Exercise |
The answer should consist of every record, reproduced exactly.

Dataset entries |
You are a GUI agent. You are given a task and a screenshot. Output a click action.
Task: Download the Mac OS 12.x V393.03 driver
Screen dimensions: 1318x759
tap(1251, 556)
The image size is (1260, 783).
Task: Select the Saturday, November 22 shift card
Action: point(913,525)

Answer |
You are a GUI agent. You are given a task and a screenshot. Output a click action.
Task: Download the Mac OS 12.x V393.03 driver
Screen dimensions: 1318x759
tap(1251, 556)
The image size is (1260, 783).
Task: Select the Saturday, November 22 shift card
Action: point(913,525)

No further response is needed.